O que é a Carta das Nações Unidas? 

É o texto de fundação das Nações Unidas (ONU), originalmente assinado por 50 países na Conferência de São Francisco após o término da Segunda Guerra Mundial em 1945. Ela entrou em vigor em 24 de outubro do mesmo ano. 

A Carta da ONU forma a base do direito internacional atual, estabelecendo seus princípios fundamentais.
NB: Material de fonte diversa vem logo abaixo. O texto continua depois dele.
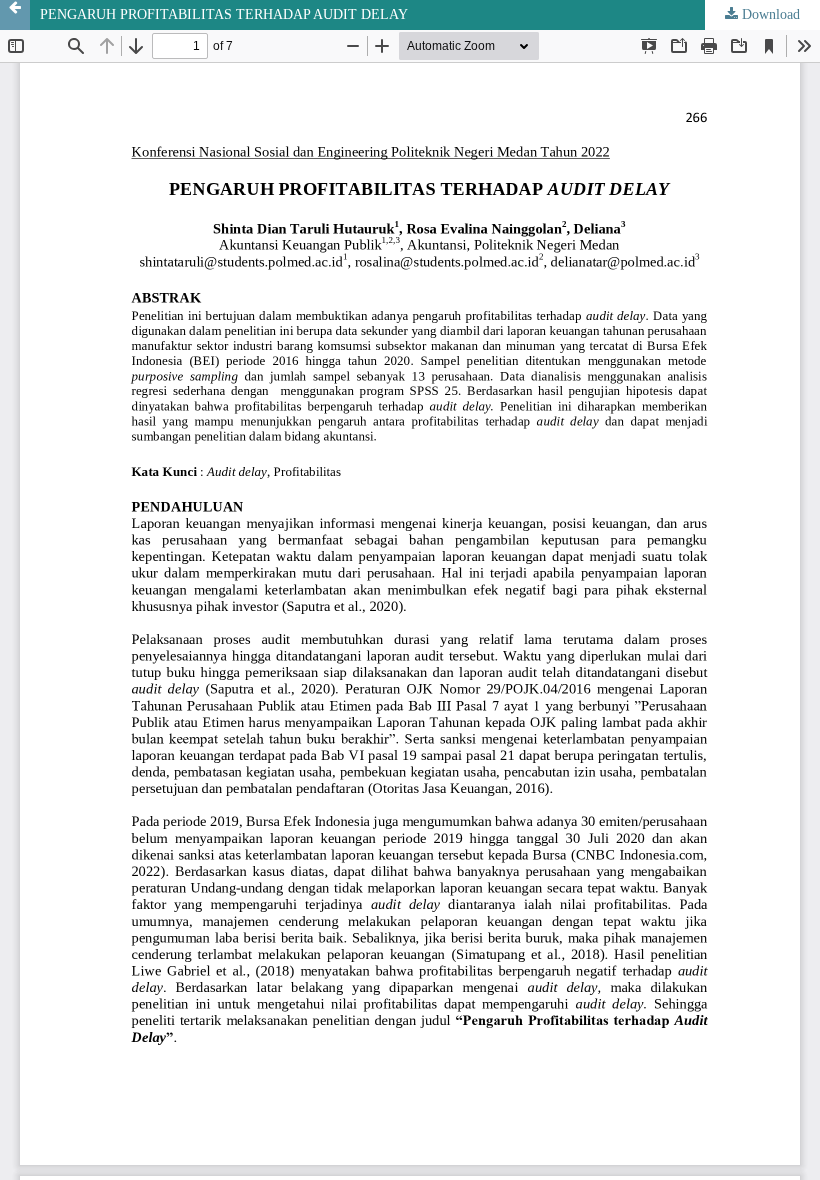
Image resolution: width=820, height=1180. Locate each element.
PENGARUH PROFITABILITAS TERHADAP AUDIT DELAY (224, 14)
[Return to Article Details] (15, 15)
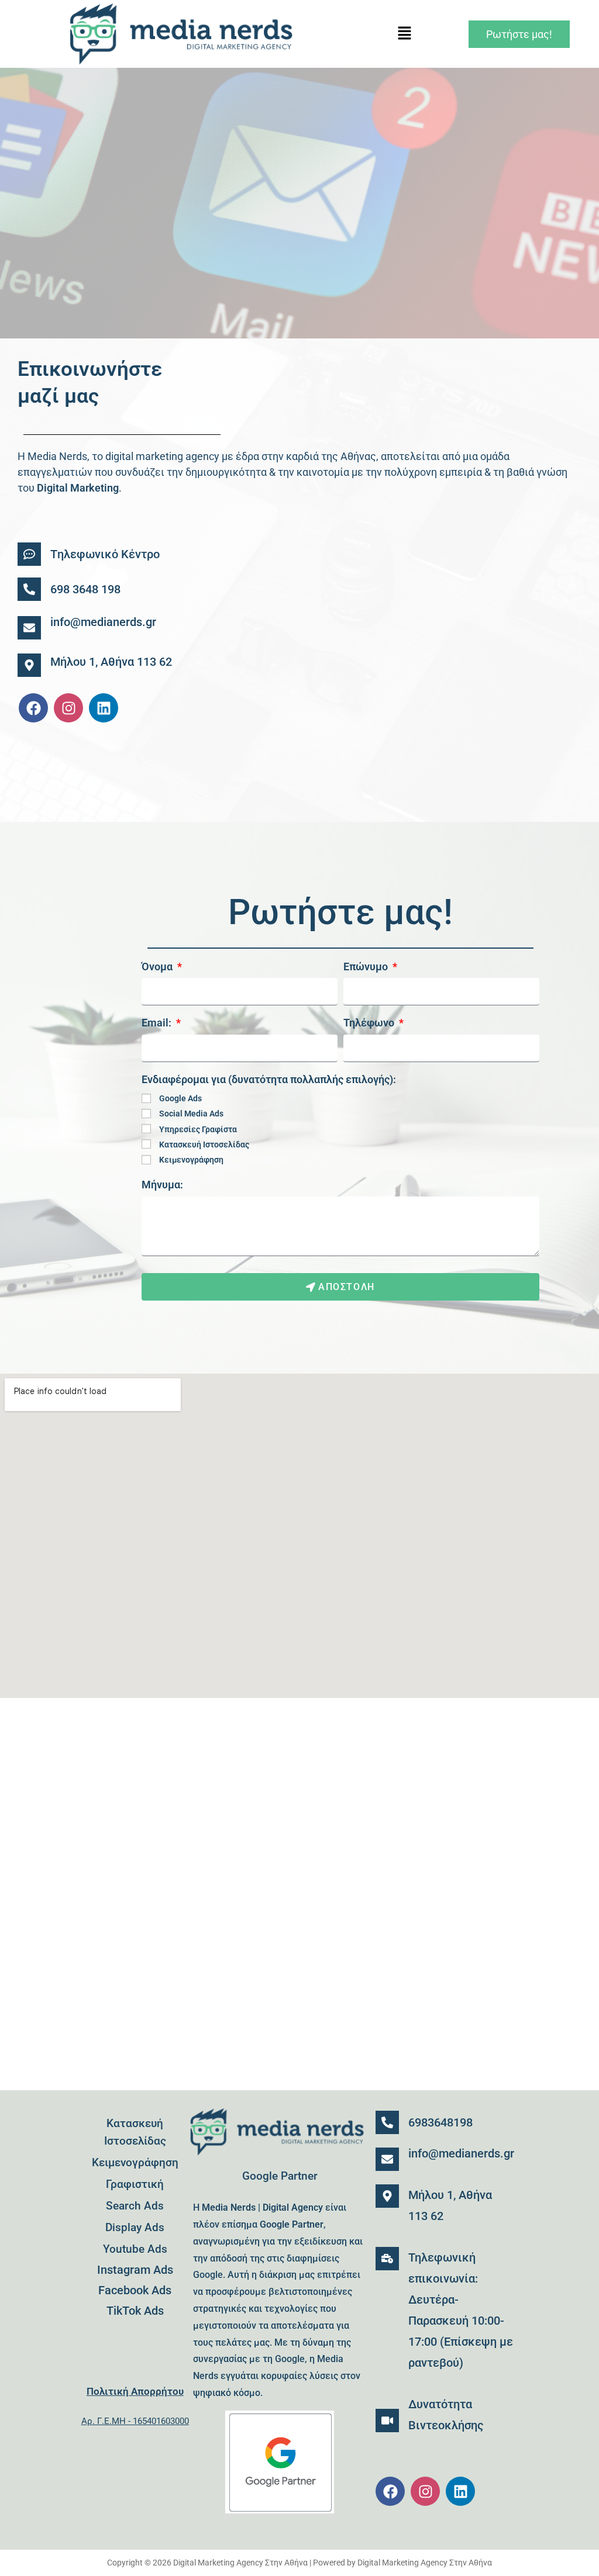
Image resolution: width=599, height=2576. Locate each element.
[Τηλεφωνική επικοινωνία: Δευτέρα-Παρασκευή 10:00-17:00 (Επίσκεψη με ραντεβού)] (387, 2258)
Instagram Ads (135, 2270)
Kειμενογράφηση (135, 2162)
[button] (404, 33)
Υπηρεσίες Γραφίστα (198, 1129)
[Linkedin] (103, 707)
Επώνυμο (366, 966)
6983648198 (440, 2122)
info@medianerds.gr (103, 622)
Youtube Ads (135, 2249)
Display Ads (134, 2227)
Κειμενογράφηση (191, 1159)
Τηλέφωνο (370, 1022)
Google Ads (180, 1098)
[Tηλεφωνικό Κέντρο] (29, 554)
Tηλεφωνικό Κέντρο (105, 554)
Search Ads (135, 2205)
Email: (158, 1022)
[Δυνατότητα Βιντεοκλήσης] (387, 2420)
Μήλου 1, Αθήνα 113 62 (111, 662)
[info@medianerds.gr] (29, 627)
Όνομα (158, 966)
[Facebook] (33, 707)
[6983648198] (387, 2122)
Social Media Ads (191, 1113)
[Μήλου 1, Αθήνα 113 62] (29, 665)
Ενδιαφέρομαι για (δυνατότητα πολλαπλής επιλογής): (269, 1079)
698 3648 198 (85, 589)
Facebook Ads (134, 2290)
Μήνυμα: (162, 1184)
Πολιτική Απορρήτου (135, 2391)
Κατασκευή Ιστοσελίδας (204, 1144)
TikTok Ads (135, 2311)
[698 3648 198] (29, 589)
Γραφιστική (135, 2184)
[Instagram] (68, 707)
Esses princípios incluem a soberania dos Estados, a igualdade das nações perante a lei, a proibição do uso da força, exceto em legítima defesa ou por decisão do Conselho de Segurança da ONU, o respeito aos direitos humanos e a cooperação internacional.

De certa forma, é a constituição do sistema multilateral, um tratado internacional vinculativo que cada Estado se compromete a respeitar ao ingressar nas Nações Unidas. Ela contém 111 artigos, organizados em 19 capítulos.  

A Carta também preparou o caminho para outros textos históricos, incluindo a Declaração Universal dos Direitos Humanos de 1948 e, mais recentemente, o Pacto para o Futuro de 2024.

Qual é sua razão de ser?

O principal objetivo da Carta é promover a paz no mundo. O texto atribui a responsabilidade por essa tarefa primeiramente ao Conselho de Segurança da ONU, especialmente a seus cinco membros permanentes: China, Estados Unidos, França, Reino Unido e Rússia. Mas em uma época em que nunca houve tantos conflitos, é difícil olhar para os resultados do multilateralismo. 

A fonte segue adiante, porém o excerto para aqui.